START RECORDS SUPPLIED

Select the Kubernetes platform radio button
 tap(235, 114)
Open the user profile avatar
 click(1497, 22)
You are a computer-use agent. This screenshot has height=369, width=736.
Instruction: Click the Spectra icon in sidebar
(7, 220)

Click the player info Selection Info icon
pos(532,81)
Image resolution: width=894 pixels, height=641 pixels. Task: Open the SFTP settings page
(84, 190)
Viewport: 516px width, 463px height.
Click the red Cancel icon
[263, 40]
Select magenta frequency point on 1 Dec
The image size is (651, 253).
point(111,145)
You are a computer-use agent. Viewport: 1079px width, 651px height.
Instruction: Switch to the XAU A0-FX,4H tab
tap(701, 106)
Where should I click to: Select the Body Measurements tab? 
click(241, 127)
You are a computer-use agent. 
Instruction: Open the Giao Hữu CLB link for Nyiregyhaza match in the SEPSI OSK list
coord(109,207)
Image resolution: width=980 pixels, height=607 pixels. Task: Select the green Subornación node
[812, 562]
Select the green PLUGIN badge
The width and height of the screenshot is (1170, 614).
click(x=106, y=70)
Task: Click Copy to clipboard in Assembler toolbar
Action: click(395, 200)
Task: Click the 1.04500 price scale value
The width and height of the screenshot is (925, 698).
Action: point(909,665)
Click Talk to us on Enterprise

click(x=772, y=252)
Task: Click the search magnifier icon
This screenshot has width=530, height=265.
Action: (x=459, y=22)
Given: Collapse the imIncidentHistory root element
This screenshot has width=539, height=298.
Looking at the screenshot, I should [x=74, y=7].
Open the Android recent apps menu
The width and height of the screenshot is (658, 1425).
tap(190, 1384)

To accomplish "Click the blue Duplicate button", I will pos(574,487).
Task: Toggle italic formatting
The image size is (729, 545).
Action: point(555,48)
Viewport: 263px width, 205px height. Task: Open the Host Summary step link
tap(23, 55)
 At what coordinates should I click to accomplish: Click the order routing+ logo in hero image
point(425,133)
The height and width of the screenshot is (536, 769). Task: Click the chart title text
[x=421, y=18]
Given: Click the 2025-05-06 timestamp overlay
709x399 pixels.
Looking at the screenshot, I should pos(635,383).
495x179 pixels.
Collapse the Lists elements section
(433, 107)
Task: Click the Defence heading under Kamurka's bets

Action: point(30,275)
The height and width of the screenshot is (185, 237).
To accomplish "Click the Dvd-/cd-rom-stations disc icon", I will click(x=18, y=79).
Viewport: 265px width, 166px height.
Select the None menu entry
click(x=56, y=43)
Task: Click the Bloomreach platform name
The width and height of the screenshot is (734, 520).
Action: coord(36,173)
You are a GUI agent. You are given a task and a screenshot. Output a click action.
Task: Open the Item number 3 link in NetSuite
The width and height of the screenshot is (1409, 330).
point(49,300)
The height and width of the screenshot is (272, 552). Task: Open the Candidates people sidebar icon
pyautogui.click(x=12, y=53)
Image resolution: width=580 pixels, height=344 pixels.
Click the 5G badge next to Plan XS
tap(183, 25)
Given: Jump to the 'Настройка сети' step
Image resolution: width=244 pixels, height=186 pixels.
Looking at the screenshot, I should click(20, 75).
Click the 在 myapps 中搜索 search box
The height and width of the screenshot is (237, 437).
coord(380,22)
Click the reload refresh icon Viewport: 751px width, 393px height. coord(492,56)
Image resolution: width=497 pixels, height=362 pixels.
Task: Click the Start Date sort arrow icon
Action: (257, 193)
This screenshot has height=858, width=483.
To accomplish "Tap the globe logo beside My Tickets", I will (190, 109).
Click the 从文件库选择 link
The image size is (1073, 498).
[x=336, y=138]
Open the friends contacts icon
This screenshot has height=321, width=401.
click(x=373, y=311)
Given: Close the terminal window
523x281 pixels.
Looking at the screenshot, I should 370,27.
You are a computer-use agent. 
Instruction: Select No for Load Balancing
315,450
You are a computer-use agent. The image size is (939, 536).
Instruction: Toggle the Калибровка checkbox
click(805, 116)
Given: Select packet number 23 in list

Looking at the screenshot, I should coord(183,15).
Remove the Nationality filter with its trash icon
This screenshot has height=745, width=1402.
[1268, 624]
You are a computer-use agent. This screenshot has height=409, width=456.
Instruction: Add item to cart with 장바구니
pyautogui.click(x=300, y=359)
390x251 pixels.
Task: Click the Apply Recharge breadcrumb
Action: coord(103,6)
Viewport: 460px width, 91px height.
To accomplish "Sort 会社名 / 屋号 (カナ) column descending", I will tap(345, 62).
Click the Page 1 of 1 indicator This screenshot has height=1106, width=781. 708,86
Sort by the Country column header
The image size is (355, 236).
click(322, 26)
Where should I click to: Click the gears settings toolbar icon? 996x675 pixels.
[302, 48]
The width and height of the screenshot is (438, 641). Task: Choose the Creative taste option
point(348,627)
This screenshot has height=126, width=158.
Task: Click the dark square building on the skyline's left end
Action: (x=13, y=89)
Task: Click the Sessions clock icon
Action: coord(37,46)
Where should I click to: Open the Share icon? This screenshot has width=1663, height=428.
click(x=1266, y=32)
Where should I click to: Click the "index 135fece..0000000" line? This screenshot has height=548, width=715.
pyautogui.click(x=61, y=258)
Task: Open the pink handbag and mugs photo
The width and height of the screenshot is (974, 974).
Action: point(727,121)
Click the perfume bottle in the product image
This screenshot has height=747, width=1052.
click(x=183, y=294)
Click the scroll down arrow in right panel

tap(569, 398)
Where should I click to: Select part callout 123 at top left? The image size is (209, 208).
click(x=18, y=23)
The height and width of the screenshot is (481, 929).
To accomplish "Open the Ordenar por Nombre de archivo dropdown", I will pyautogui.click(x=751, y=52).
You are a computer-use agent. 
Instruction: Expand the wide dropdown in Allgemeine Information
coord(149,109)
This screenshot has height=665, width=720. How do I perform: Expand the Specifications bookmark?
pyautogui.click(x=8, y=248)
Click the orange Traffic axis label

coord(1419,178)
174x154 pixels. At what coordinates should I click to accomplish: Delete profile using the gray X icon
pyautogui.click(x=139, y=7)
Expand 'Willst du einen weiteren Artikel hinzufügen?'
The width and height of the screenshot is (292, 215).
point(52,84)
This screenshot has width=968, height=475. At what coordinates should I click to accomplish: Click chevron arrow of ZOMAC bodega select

END RECORDS SUPPLIED

• PROBLEM TO SOLVE
What you return must match the data above character for character.

• TASK RESPONSE
Select the Kubernetes platform radio button
 tap(235, 114)
Open the user profile avatar
 click(1497, 22)
You are a computer-use agent. This screenshot has height=369, width=736.
Instruction: Click the Spectra icon in sidebar
(7, 220)

Click the player info Selection Info icon
pos(532,81)
Image resolution: width=894 pixels, height=641 pixels. Task: Open the SFTP settings page
(84, 190)
Viewport: 516px width, 463px height.
Click the red Cancel icon
[263, 40]
Select magenta frequency point on 1 Dec
The image size is (651, 253).
point(111,145)
You are a computer-use agent. Viewport: 1079px width, 651px height.
Instruction: Switch to the XAU A0-FX,4H tab
tap(701, 106)
Where should I click to: Select the Body Measurements tab? 
click(241, 127)
You are a computer-use agent. 
Instruction: Open the Giao Hữu CLB link for Nyiregyhaza match in the SEPSI OSK list
coord(109,207)
Image resolution: width=980 pixels, height=607 pixels. Task: Select the green Subornación node
[812, 562]
Select the green PLUGIN badge
The width and height of the screenshot is (1170, 614).
click(x=106, y=70)
Task: Click Copy to clipboard in Assembler toolbar
Action: click(395, 200)
Task: Click the 1.04500 price scale value
The width and height of the screenshot is (925, 698).
Action: point(909,665)
Click Talk to us on Enterprise

click(x=772, y=252)
Task: Click the search magnifier icon
This screenshot has width=530, height=265.
Action: (x=459, y=22)
Given: Collapse the imIncidentHistory root element
This screenshot has width=539, height=298.
Looking at the screenshot, I should [x=74, y=7].
Open the Android recent apps menu
The width and height of the screenshot is (658, 1425).
tap(190, 1384)

To accomplish "Click the blue Duplicate button", I will pos(574,487).
Task: Toggle italic formatting
The image size is (729, 545).
Action: point(555,48)
Viewport: 263px width, 205px height. Task: Open the Host Summary step link
tap(23, 55)
 At what coordinates should I click to accomplish: Click the order routing+ logo in hero image
point(425,133)
The height and width of the screenshot is (536, 769). Task: Click the chart title text
[x=421, y=18]
Given: Click the 2025-05-06 timestamp overlay
709x399 pixels.
Looking at the screenshot, I should pos(635,383).
495x179 pixels.
Collapse the Lists elements section
(433, 107)
Task: Click the Defence heading under Kamurka's bets

Action: point(30,275)
The height and width of the screenshot is (185, 237).
To accomplish "Click the Dvd-/cd-rom-stations disc icon", I will click(x=18, y=79).
Viewport: 265px width, 166px height.
Select the None menu entry
click(x=56, y=43)
Task: Click the Bloomreach platform name
The width and height of the screenshot is (734, 520).
Action: coord(36,173)
You are a GUI agent. You are given a task and a screenshot. Output a click action.
Task: Open the Item number 3 link in NetSuite
The width and height of the screenshot is (1409, 330).
point(49,300)
The height and width of the screenshot is (272, 552). Task: Open the Candidates people sidebar icon
pyautogui.click(x=12, y=53)
Image resolution: width=580 pixels, height=344 pixels.
Click the 5G badge next to Plan XS
tap(183, 25)
Given: Jump to the 'Настройка сети' step
Image resolution: width=244 pixels, height=186 pixels.
Looking at the screenshot, I should click(20, 75).
Click the 在 myapps 中搜索 search box
The height and width of the screenshot is (237, 437).
coord(380,22)
Click the reload refresh icon Viewport: 751px width, 393px height. coord(492,56)
Image resolution: width=497 pixels, height=362 pixels.
Task: Click the Start Date sort arrow icon
Action: (257, 193)
This screenshot has height=858, width=483.
To accomplish "Tap the globe logo beside My Tickets", I will (190, 109).
Click the 从文件库选择 link
The image size is (1073, 498).
[x=336, y=138]
Open the friends contacts icon
This screenshot has height=321, width=401.
click(x=373, y=311)
Given: Close the terminal window
523x281 pixels.
Looking at the screenshot, I should 370,27.
You are a computer-use agent. 
Instruction: Select No for Load Balancing
315,450
You are a computer-use agent. The image size is (939, 536).
Instruction: Toggle the Калибровка checkbox
click(805, 116)
Given: Select packet number 23 in list

Looking at the screenshot, I should coord(183,15).
Remove the Nationality filter with its trash icon
This screenshot has height=745, width=1402.
[1268, 624]
You are a computer-use agent. This screenshot has height=409, width=456.
Instruction: Add item to cart with 장바구니
pyautogui.click(x=300, y=359)
390x251 pixels.
Task: Click the Apply Recharge breadcrumb
Action: coord(103,6)
Viewport: 460px width, 91px height.
To accomplish "Sort 会社名 / 屋号 (カナ) column descending", I will tap(345, 62).
Click the Page 1 of 1 indicator This screenshot has height=1106, width=781. 708,86
Sort by the Country column header
The image size is (355, 236).
click(322, 26)
Where should I click to: Click the gears settings toolbar icon? 996x675 pixels.
[302, 48]
The width and height of the screenshot is (438, 641). Task: Choose the Creative taste option
point(348,627)
This screenshot has height=126, width=158.
Task: Click the dark square building on the skyline's left end
Action: (x=13, y=89)
Task: Click the Sessions clock icon
Action: coord(37,46)
Where should I click to: Open the Share icon? This screenshot has width=1663, height=428.
click(x=1266, y=32)
Where should I click to: Click the "index 135fece..0000000" line? This screenshot has height=548, width=715.
pyautogui.click(x=61, y=258)
Task: Open the pink handbag and mugs photo
The width and height of the screenshot is (974, 974).
Action: point(727,121)
Click the perfume bottle in the product image
This screenshot has height=747, width=1052.
click(x=183, y=294)
Click the scroll down arrow in right panel

tap(569, 398)
Where should I click to: Select part callout 123 at top left? The image size is (209, 208).
click(x=18, y=23)
The height and width of the screenshot is (481, 929).
To accomplish "Open the Ordenar por Nombre de archivo dropdown", I will pyautogui.click(x=751, y=52).
You are a computer-use agent. 
Instruction: Expand the wide dropdown in Allgemeine Information
coord(149,109)
This screenshot has height=665, width=720. How do I perform: Expand the Specifications bookmark?
pyautogui.click(x=8, y=248)
Click the orange Traffic axis label

coord(1419,178)
174x154 pixels. At what coordinates should I click to accomplish: Delete profile using the gray X icon
pyautogui.click(x=139, y=7)
Expand 'Willst du einen weiteren Artikel hinzufügen?'
The width and height of the screenshot is (292, 215).
point(52,84)
This screenshot has width=968, height=475. At what coordinates should I click to accomplish: Click chevron arrow of ZOMAC bodega select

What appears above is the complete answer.